╭─ Text section
- Born: 1934/1935 Mohipur Village, Rangpur District, Bengal, British India
- Died: December 25, 2013 (aged 79) Dhaka, Bangladesh
- Resting place: Mirpur, Graveyard
- Occupation: Photojournalist
- Employer: The Daily Ittefaq
- Awards: Ekushey Padak (2006)

= Aftab Ahmed (photojournalist) =

Bangladeshi photojournalist

Aftab Ahmed (c. 1934 – 25 December 2013) was a Bangladeshi photojournalist. He served as chief photographer of Bengali newspaper The Daily Ittefaq. He was awarded Ekushey Padak in 2006 by the Government of Bangladesh.

==Career==
Ahmed started his career as photojournalist in The Daily Ittefaq in 1962. He took photographs during the Liberation War of Bangladesh in 1971.
╰─
╭─ Supplied records
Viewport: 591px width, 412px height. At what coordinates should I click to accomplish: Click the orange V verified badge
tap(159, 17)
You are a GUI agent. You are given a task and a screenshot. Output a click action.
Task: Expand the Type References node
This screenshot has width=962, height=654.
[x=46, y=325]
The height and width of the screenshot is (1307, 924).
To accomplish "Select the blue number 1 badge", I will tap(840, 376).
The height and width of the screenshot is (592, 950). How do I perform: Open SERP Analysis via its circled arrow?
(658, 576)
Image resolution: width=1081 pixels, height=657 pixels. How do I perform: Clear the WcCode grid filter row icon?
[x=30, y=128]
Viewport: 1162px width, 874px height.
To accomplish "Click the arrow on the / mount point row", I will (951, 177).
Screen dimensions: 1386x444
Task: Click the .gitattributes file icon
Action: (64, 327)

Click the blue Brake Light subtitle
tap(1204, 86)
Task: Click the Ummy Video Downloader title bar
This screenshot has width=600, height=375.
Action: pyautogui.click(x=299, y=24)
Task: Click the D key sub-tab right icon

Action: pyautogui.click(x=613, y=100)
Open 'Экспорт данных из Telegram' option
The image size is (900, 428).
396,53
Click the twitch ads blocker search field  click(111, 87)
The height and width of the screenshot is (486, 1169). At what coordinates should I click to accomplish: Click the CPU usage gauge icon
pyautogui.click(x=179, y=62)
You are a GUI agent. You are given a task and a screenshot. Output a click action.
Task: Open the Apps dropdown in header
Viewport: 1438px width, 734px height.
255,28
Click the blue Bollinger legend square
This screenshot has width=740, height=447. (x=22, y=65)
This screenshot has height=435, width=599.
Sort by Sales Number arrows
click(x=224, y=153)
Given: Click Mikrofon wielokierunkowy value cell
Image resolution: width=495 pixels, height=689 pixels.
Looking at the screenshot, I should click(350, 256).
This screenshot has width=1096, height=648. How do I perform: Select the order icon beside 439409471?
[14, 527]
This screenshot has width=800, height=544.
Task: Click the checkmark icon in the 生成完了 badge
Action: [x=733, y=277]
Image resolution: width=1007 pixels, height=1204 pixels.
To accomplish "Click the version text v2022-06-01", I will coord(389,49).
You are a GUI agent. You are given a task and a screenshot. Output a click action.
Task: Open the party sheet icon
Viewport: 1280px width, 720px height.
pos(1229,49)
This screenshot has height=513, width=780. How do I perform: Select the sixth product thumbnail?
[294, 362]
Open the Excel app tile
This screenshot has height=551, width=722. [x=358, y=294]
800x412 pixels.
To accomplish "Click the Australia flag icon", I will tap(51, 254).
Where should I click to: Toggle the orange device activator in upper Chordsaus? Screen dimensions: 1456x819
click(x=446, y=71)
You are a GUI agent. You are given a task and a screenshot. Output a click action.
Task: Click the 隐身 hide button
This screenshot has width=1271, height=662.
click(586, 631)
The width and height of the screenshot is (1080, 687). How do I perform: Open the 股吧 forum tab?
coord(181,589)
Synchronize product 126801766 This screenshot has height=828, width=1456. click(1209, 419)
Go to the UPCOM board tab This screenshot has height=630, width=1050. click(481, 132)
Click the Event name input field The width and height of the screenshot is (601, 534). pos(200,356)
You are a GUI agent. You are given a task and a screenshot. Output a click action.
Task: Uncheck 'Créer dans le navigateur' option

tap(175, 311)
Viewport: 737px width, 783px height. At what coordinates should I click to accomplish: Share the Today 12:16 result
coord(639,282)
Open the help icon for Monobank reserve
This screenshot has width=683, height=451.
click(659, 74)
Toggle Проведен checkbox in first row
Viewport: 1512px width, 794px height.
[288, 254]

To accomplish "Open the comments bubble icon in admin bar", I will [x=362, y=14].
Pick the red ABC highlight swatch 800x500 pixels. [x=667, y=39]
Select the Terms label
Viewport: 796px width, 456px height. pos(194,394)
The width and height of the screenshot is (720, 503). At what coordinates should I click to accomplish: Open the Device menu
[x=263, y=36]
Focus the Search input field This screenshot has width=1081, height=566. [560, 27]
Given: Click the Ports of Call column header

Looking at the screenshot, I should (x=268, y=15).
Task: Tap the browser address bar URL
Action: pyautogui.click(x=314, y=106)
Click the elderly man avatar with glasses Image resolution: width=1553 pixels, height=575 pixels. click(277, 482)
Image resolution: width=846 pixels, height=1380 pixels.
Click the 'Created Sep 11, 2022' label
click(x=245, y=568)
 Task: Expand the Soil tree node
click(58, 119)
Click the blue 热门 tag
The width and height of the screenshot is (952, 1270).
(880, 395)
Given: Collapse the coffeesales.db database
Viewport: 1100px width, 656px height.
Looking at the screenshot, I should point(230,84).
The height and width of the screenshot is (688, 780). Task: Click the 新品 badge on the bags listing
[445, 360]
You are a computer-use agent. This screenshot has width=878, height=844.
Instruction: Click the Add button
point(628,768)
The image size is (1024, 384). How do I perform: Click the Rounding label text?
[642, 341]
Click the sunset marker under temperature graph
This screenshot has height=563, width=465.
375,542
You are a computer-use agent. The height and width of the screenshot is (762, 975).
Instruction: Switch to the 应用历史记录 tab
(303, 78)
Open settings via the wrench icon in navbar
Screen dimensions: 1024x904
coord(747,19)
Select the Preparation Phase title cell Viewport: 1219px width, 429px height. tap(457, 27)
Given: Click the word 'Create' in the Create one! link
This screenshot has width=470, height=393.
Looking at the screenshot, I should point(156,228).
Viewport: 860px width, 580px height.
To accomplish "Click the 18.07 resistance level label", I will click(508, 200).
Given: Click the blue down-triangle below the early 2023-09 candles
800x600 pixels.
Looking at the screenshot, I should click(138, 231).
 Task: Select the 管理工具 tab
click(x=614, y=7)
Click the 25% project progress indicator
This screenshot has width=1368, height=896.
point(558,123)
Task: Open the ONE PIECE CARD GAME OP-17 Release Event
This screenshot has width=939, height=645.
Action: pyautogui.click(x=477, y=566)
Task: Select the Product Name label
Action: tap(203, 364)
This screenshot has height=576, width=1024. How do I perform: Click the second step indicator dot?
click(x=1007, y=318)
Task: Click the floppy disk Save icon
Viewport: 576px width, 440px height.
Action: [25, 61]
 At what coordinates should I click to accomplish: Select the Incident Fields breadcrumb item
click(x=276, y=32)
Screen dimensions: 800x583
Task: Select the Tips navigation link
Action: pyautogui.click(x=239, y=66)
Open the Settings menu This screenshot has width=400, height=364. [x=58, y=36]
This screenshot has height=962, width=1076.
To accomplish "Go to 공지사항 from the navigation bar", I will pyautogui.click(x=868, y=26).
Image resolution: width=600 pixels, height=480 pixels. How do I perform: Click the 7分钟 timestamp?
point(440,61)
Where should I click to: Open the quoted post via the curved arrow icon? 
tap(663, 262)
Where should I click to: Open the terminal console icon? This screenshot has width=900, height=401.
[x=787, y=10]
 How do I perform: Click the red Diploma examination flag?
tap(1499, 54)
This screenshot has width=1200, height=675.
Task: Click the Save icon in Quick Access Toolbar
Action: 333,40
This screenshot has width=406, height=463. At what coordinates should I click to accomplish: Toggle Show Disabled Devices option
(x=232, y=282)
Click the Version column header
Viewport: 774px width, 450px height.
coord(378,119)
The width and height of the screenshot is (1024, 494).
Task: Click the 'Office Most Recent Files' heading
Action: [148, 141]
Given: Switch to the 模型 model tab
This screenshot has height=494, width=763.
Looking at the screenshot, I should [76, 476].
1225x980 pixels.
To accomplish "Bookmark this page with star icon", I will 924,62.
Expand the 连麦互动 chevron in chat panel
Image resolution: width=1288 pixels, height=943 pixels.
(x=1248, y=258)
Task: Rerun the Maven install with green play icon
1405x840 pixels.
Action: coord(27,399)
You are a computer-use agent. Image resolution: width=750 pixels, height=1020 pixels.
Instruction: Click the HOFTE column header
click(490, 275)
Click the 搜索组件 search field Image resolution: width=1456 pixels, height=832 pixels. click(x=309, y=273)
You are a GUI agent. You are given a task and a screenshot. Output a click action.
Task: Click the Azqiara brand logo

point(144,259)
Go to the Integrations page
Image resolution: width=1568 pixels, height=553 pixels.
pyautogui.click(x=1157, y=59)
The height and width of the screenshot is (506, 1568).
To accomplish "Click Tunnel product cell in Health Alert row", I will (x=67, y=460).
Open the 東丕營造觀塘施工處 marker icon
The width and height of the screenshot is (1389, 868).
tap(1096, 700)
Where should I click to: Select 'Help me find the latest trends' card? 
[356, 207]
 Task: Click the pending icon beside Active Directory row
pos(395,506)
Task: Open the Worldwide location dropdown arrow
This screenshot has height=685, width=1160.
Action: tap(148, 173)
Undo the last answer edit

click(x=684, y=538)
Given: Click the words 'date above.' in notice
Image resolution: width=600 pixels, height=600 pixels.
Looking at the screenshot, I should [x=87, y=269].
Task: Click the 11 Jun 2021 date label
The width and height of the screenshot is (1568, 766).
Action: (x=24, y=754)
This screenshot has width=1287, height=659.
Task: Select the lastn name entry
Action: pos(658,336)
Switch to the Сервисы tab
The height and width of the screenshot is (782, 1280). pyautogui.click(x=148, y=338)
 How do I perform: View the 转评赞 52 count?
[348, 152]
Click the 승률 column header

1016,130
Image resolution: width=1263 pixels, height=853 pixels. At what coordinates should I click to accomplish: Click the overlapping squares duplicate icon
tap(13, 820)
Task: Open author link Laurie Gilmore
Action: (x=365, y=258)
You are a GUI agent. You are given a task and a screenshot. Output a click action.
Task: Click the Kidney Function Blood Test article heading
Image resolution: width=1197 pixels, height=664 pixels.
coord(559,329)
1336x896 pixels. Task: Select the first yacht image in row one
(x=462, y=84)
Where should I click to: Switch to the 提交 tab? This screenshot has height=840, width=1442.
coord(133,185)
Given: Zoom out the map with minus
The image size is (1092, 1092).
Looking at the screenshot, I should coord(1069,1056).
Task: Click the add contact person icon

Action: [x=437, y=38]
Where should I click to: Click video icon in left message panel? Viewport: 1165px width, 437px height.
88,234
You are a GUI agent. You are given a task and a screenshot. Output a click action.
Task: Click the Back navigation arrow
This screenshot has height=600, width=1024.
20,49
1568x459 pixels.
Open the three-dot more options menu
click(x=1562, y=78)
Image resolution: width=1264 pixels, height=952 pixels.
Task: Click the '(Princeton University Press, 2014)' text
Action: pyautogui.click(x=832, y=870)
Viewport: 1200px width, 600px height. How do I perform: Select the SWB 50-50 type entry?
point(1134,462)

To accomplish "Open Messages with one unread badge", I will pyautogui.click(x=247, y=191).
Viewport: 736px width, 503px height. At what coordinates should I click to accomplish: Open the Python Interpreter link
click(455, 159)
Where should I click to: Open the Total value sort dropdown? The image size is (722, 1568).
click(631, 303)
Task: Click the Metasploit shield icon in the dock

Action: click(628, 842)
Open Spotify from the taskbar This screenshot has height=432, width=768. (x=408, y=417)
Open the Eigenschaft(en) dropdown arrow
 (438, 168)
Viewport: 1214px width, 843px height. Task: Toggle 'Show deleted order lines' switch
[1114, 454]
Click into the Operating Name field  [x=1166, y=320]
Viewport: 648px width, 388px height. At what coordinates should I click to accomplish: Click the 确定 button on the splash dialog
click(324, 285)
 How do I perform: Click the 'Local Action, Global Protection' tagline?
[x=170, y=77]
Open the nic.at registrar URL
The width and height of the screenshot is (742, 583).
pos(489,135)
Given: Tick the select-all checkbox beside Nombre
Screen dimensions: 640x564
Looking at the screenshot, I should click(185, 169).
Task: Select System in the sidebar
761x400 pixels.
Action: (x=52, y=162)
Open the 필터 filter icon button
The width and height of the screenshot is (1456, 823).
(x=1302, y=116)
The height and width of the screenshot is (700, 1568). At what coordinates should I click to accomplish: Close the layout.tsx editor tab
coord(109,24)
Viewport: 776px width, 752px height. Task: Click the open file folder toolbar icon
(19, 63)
╰─
Apply what you read =
- 1) Using the article about Aftab Ahmed, answer:
(a) In what year did he start working as a photojournalist at The Daily Ittefaq?
(b) Where is his resting place?
(c) Which award did he receive in 2006, and who gave it?
- 2) Continue the article about Aftab Ahmed, starting after its last sentence.

Task-by-task results =
- 1)
(a) 1962
(b) Mirpur, Graveyard
(c) The Ekushey Padak, from the Government of Bangladesh

- 2)
==Personal life==
Ahmed was married to Momtaz begum (died 29 June 2010). They had one son Monowar Ahmed and one daughter Afroz Ahmed.

==Death==
On 24 December 2013 Ahmed was found dead at his house in West Rampura region in Dhaka. According to the police, his hands and legs were tied up and a gag was wrapped around his mouth when his body was found. Dhaka Medical College morgue concluded his death was caused by strangulation in the post-mortem report. On 27 March 2017, 5 people were sentenced to death for his murder.